Putting entrepreneurship on the agenda
A groundbreaking program for people with disability is turning obstacles into opportunities. IgniteAbility taps into individual’s ambitions and motivations, laying the foundations for sustainable self-employment through entrepreneurship.
UTS Business School
Australian Research Council Linkage Scheme
Over 2.2 million Australians of working age have a disability. Nearly half are unemployed, and another 200,000 work part-time despite having the ability and desire to work more.
According to Ron Lewis, Managing Director of Break Thru People Solutions, many are hampered by “the soft bigotry of low expectations”.
Unemployment and underemployment are not only barriers to financial independence, they contribute to lower standards of living, social exclusion and poorer mental and physical health.
“In response to the desperation that people with disability have been feeling with their restricted opportunities, some have taken control of their own lives and created their own employment,” says UTS Professor of Social Inclusion and power wheelchair user, Simon Darcy.
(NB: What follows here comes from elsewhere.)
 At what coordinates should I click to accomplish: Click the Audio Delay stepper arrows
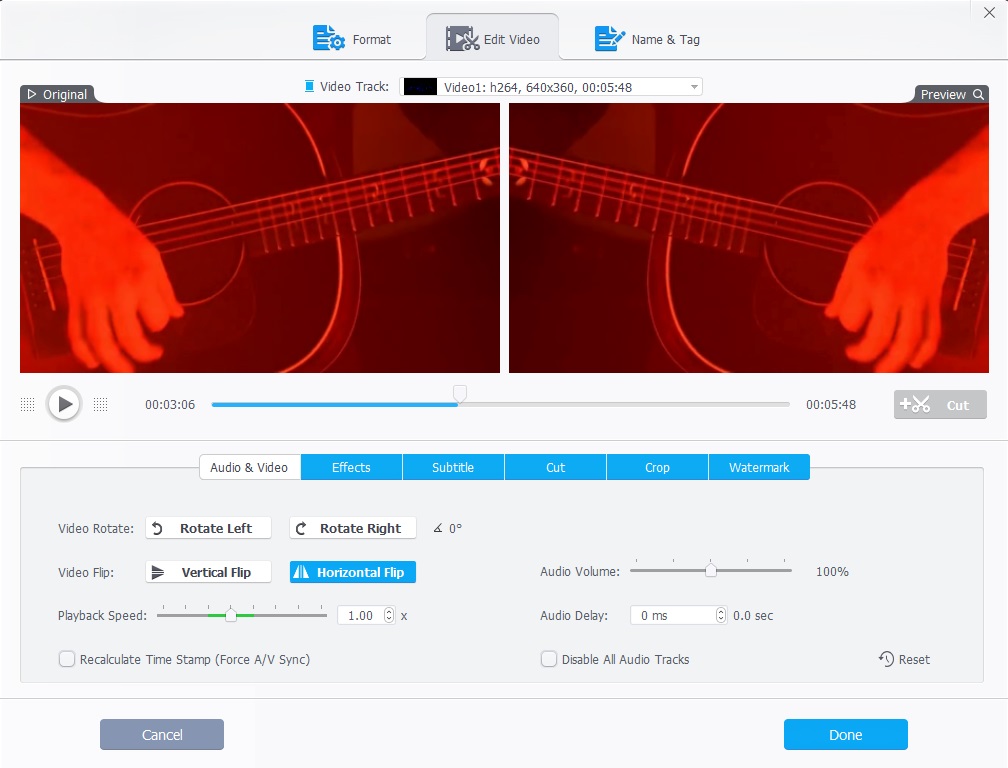(721, 615)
Now, a collaboration between UTS and three disability services providers is tackling the problem head on. Capitalising on opportunities created by the NDIS, and building on previous collaborations with Settlement Services International, the IgniteAbility pilot program is empowering people with disability to become entrepreneurs.
Professor Darcy says, “The introduction of the NDIS is fundamentally changing the Australian disability policy and program landscape by replacing a welfare model with an insurance model. This gives consumer choice to people with disability, rather than block funding disability service organisations.
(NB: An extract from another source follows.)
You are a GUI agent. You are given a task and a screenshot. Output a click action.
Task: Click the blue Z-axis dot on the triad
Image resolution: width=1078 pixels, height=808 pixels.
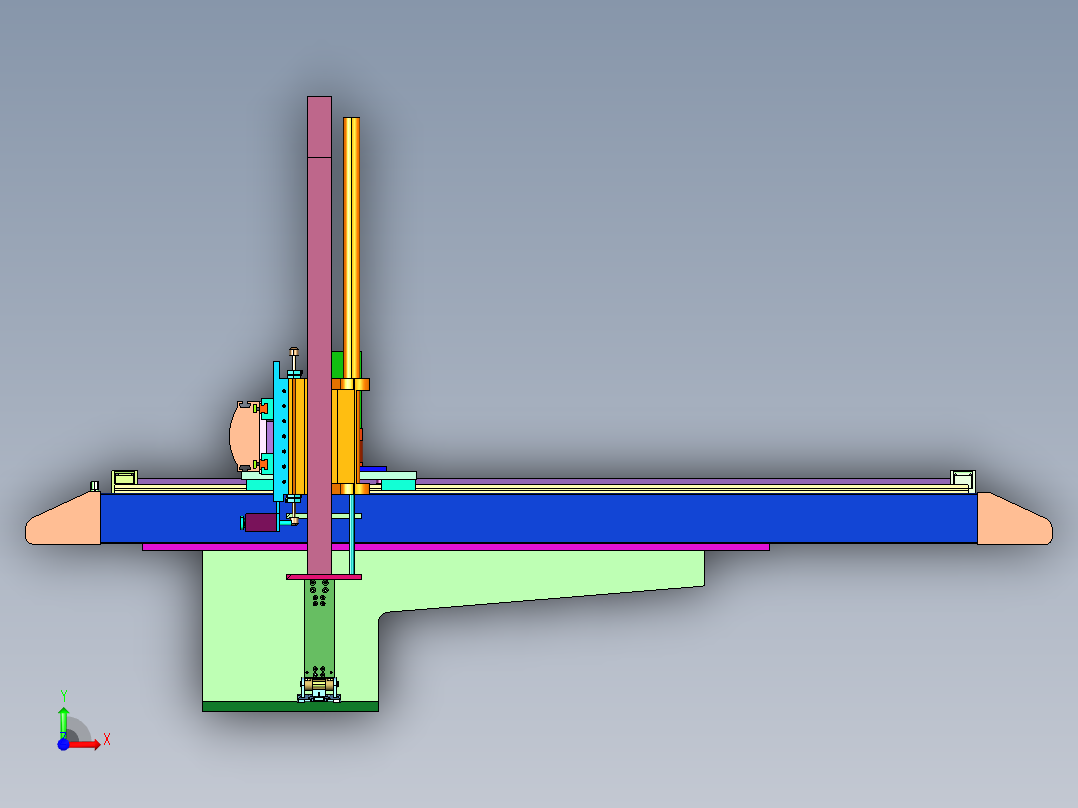tap(63, 744)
“The outcomes of this project can feed into this new environment by empowering individuals through a design-thinking process to put entrepreneurship on their agenda.”
The expertise Professor Darcy brings to the project includes strategic planning for more inclusive organisational practices in areas such as the private vehicle modification market, mobile phone technology, the performing arts, accessible tourism and children’s sport.
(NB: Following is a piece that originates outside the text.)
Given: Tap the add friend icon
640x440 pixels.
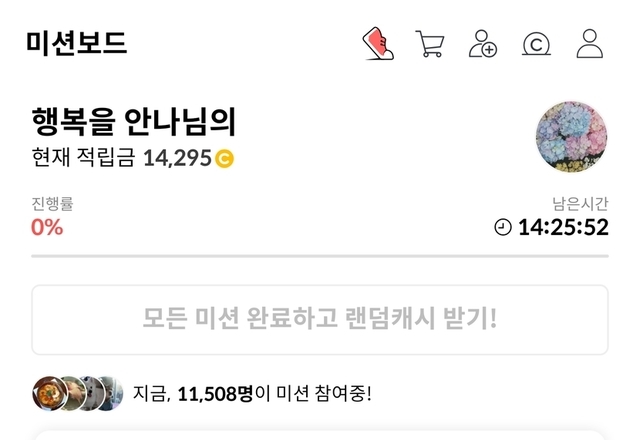Looking at the screenshot, I should pyautogui.click(x=483, y=43).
Professor of Social Economics, Jock Collins is co-leading the research, having previously led a three-year study into entrepreneurship among refugees, who face similar barriers to employment.
He says, “People with a disability have a rate of entrepreneurship 50 per cent higher than the Australian average, yet we know very little about their story—the barriers they have faced, the strategies they have used to overcome these barriers, the dynamics of their business enterprises and the economic and social contribution they make.”
IgniteAbility connects participants with an ecosystem of support, advice and resources to build capacity, facilitate networking and help to address obstacles. Research evaluation of the pilot will provide the evidence and insights to inform a robust and sustainable model.
Chris Sparks is a paraplegic who launched his first private business in IT consulting back in the 1980s and now runs 3 Wheeled Ute. “I found the flexibility of being my own boss enabled me more freedom to explore global travel and I learnt a lot about what makes a good business work”.
Sparks went on to establish and mentor assistive technology (AT) SMEs and employed many people with disability as part of his teams. “Our AT businesses thrived, due in part to the personal experiences of our employees and their own passion for AT and the vital role it services in the lives of those with disability”.
In addition to the research expertise UTS brings to the project, the support and know-how of the university’s Research Office enabled the initiative to secure $235,000 in federal funding. The industry partners are contributing a further $139,500 in cash and $140,000 of in-kind resources for the three-year pilot, which will provide the basis for an ongoing program.